Instructions for the task:
Copy out all of the entries exactly as they appear.

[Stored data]
***

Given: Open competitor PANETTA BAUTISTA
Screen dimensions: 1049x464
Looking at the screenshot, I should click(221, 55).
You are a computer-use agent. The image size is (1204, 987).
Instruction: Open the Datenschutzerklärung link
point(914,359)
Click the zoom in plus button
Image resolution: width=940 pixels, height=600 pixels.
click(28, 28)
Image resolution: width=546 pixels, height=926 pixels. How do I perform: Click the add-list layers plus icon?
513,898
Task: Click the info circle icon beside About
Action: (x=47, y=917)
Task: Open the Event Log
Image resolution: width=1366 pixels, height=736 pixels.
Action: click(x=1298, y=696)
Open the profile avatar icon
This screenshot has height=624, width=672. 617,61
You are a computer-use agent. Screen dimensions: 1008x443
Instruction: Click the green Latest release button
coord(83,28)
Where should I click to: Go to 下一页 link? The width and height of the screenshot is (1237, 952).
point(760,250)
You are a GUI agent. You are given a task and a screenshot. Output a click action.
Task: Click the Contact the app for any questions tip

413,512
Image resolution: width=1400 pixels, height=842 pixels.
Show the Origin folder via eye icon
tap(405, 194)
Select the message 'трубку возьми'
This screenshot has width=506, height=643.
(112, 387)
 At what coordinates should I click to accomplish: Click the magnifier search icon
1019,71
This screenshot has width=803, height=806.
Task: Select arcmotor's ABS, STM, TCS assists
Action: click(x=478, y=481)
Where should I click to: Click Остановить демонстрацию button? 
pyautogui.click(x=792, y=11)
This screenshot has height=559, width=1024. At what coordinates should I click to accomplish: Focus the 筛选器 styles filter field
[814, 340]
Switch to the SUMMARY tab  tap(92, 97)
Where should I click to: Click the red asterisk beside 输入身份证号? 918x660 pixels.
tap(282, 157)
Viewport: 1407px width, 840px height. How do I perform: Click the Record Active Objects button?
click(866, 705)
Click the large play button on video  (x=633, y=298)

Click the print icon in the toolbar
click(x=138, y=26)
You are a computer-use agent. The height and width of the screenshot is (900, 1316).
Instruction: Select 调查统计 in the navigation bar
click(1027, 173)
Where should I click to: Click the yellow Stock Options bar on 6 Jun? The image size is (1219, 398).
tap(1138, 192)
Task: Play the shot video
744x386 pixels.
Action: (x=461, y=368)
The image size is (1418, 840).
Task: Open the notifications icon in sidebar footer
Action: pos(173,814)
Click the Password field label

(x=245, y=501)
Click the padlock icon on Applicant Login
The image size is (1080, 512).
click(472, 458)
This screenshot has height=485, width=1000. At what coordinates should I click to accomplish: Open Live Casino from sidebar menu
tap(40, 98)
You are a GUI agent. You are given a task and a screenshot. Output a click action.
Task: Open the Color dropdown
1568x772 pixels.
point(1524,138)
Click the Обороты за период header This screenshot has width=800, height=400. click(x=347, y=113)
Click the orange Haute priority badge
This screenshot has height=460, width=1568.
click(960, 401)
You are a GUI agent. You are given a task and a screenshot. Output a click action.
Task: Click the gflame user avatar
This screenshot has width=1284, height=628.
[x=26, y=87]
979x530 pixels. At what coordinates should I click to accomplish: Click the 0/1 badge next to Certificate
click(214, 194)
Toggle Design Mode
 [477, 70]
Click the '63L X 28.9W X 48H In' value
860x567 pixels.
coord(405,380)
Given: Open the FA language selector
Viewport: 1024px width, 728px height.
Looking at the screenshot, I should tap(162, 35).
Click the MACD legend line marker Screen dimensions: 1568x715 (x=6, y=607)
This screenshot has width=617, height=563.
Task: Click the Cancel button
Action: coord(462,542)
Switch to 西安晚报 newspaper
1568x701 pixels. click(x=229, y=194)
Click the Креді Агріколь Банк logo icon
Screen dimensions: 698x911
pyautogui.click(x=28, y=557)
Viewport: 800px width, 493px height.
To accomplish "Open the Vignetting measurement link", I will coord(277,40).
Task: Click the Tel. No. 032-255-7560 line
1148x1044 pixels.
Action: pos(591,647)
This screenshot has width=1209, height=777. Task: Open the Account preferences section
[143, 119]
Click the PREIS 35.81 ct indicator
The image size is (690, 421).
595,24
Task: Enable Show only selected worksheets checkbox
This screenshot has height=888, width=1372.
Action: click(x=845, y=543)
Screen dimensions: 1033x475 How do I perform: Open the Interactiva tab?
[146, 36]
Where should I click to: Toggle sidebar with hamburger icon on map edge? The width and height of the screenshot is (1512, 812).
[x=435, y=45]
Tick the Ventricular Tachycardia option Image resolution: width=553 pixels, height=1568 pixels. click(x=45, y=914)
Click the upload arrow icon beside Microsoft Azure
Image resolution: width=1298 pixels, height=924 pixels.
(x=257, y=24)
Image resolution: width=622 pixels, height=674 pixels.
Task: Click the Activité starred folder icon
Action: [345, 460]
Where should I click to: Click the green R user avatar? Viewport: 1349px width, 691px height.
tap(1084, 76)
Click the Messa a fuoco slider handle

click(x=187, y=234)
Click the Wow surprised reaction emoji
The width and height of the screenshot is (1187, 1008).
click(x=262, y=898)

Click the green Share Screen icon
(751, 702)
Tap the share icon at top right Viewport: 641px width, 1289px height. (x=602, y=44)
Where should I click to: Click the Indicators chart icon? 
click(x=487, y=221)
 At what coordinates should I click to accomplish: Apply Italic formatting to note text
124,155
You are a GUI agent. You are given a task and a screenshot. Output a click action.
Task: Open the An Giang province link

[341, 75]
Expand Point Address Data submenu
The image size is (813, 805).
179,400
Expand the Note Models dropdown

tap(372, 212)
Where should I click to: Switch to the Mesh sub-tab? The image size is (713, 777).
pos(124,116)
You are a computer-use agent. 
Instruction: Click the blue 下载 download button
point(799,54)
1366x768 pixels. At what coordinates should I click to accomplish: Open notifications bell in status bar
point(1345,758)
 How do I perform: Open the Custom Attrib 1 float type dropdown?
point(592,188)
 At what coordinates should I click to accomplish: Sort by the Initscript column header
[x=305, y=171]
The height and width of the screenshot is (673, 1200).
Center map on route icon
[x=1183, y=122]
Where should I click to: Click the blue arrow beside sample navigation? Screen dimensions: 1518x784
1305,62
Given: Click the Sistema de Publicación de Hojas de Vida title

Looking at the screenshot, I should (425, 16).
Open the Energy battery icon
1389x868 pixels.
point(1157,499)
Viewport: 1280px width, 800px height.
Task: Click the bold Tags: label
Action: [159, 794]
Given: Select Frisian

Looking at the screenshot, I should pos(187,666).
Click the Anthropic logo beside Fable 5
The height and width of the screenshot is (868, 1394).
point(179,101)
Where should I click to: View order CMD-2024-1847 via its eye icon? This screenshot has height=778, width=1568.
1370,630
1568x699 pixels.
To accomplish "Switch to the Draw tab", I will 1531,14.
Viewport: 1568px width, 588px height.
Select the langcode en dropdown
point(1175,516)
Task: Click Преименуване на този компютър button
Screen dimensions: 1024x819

***

Result of this task:
Given: Open competitor PANETTA BAUTISTA
Screen dimensions: 1049x464
Looking at the screenshot, I should click(221, 55).
You are a computer-use agent. The image size is (1204, 987).
Instruction: Open the Datenschutzerklärung link
point(914,359)
Click the zoom in plus button
Image resolution: width=940 pixels, height=600 pixels.
click(28, 28)
Image resolution: width=546 pixels, height=926 pixels. How do I perform: Click the add-list layers plus icon?
513,898
Task: Click the info circle icon beside About
Action: (x=47, y=917)
Task: Open the Event Log
Image resolution: width=1366 pixels, height=736 pixels.
Action: click(x=1298, y=696)
Open the profile avatar icon
This screenshot has height=624, width=672. 617,61
You are a computer-use agent. Screen dimensions: 1008x443
Instruction: Click the green Latest release button
coord(83,28)
Where should I click to: Go to 下一页 link? The width and height of the screenshot is (1237, 952).
point(760,250)
You are a GUI agent. You are given a task and a screenshot. Output a click action.
Task: Click the Contact the app for any questions tip

413,512
Image resolution: width=1400 pixels, height=842 pixels.
Show the Origin folder via eye icon
tap(405, 194)
Select the message 'трубку возьми'
This screenshot has width=506, height=643.
(112, 387)
 At what coordinates should I click to accomplish: Click the magnifier search icon
1019,71
This screenshot has width=803, height=806.
Task: Select arcmotor's ABS, STM, TCS assists
Action: click(x=478, y=481)
Where should I click to: Click Остановить демонстрацию button? 
pyautogui.click(x=792, y=11)
This screenshot has height=559, width=1024. At what coordinates should I click to accomplish: Focus the 筛选器 styles filter field
[814, 340]
Switch to the SUMMARY tab  tap(92, 97)
Where should I click to: Click the red asterisk beside 输入身份证号? 918x660 pixels.
tap(282, 157)
Viewport: 1407px width, 840px height. How do I perform: Click the Record Active Objects button?
click(866, 705)
Click the large play button on video  (x=633, y=298)

Click the print icon in the toolbar
click(x=138, y=26)
You are a computer-use agent. The height and width of the screenshot is (900, 1316).
Instruction: Select 调查统计 in the navigation bar
click(1027, 173)
Where should I click to: Click the yellow Stock Options bar on 6 Jun? The image size is (1219, 398).
tap(1138, 192)
Task: Play the shot video
744x386 pixels.
Action: (x=461, y=368)
The image size is (1418, 840).
Task: Open the notifications icon in sidebar footer
Action: pos(173,814)
Click the Password field label

(x=245, y=501)
Click the padlock icon on Applicant Login
The image size is (1080, 512).
click(472, 458)
This screenshot has height=485, width=1000. At what coordinates should I click to accomplish: Open Live Casino from sidebar menu
tap(40, 98)
You are a GUI agent. You are given a task and a screenshot. Output a click action.
Task: Open the Color dropdown
1568x772 pixels.
point(1524,138)
Click the Обороты за период header This screenshot has width=800, height=400. click(x=347, y=113)
Click the orange Haute priority badge
This screenshot has height=460, width=1568.
click(960, 401)
You are a GUI agent. You are given a task and a screenshot. Output a click action.
Task: Click the gflame user avatar
This screenshot has width=1284, height=628.
[x=26, y=87]
979x530 pixels. At what coordinates should I click to accomplish: Click the 0/1 badge next to Certificate
click(214, 194)
Toggle Design Mode
 [477, 70]
Click the '63L X 28.9W X 48H In' value
860x567 pixels.
coord(405,380)
Given: Open the FA language selector
Viewport: 1024px width, 728px height.
Looking at the screenshot, I should tap(162, 35).
Click the MACD legend line marker Screen dimensions: 1568x715 (x=6, y=607)
This screenshot has width=617, height=563.
Task: Click the Cancel button
Action: coord(462,542)
Switch to 西安晚报 newspaper
1568x701 pixels. click(x=229, y=194)
Click the Креді Агріколь Банк logo icon
Screen dimensions: 698x911
pyautogui.click(x=28, y=557)
Viewport: 800px width, 493px height.
To accomplish "Open the Vignetting measurement link", I will coord(277,40).
Task: Click the Tel. No. 032-255-7560 line
1148x1044 pixels.
Action: pos(591,647)
This screenshot has width=1209, height=777. Task: Open the Account preferences section
[143, 119]
Click the PREIS 35.81 ct indicator
The image size is (690, 421).
595,24
Task: Enable Show only selected worksheets checkbox
This screenshot has height=888, width=1372.
Action: click(x=845, y=543)
Screen dimensions: 1033x475 How do I perform: Open the Interactiva tab?
[146, 36]
Where should I click to: Toggle sidebar with hamburger icon on map edge? The width and height of the screenshot is (1512, 812).
[x=435, y=45]
Tick the Ventricular Tachycardia option Image resolution: width=553 pixels, height=1568 pixels. click(x=45, y=914)
Click the upload arrow icon beside Microsoft Azure
Image resolution: width=1298 pixels, height=924 pixels.
(x=257, y=24)
Image resolution: width=622 pixels, height=674 pixels.
Task: Click the Activité starred folder icon
Action: [345, 460]
Where should I click to: Click the green R user avatar? Viewport: 1349px width, 691px height.
tap(1084, 76)
Click the Messa a fuoco slider handle

click(x=187, y=234)
Click the Wow surprised reaction emoji
The width and height of the screenshot is (1187, 1008).
click(x=262, y=898)

Click the green Share Screen icon
(751, 702)
Tap the share icon at top right Viewport: 641px width, 1289px height. (x=602, y=44)
Where should I click to: Click the Indicators chart icon? 
click(x=487, y=221)
 At what coordinates should I click to accomplish: Apply Italic formatting to note text
124,155
You are a GUI agent. You are given a task and a screenshot. Output a click action.
Task: Open the An Giang province link

[341, 75]
Expand Point Address Data submenu
The image size is (813, 805).
179,400
Expand the Note Models dropdown

tap(372, 212)
Where should I click to: Switch to the Mesh sub-tab? The image size is (713, 777).
pos(124,116)
You are a computer-use agent. 
Instruction: Click the blue 下载 download button
point(799,54)
1366x768 pixels. At what coordinates should I click to accomplish: Open notifications bell in status bar
point(1345,758)
 How do I perform: Open the Custom Attrib 1 float type dropdown?
point(592,188)
 At what coordinates should I click to accomplish: Sort by the Initscript column header
[x=305, y=171]
The height and width of the screenshot is (673, 1200).
Center map on route icon
[x=1183, y=122]
Where should I click to: Click the blue arrow beside sample navigation? Screen dimensions: 1518x784
1305,62
Given: Click the Sistema de Publicación de Hojas de Vida title

Looking at the screenshot, I should (425, 16).
Open the Energy battery icon
1389x868 pixels.
point(1157,499)
Viewport: 1280px width, 800px height.
Task: Click the bold Tags: label
Action: [159, 794]
Given: Select Frisian

Looking at the screenshot, I should pos(187,666).
Click the Anthropic logo beside Fable 5
The height and width of the screenshot is (868, 1394).
point(179,101)
Where should I click to: View order CMD-2024-1847 via its eye icon? This screenshot has height=778, width=1568.
1370,630
1568x699 pixels.
To accomplish "Switch to the Draw tab", I will 1531,14.
Viewport: 1568px width, 588px height.
Select the langcode en dropdown
point(1175,516)
Task: Click Преименуване на този компютър button
Screen dimensions: 1024x819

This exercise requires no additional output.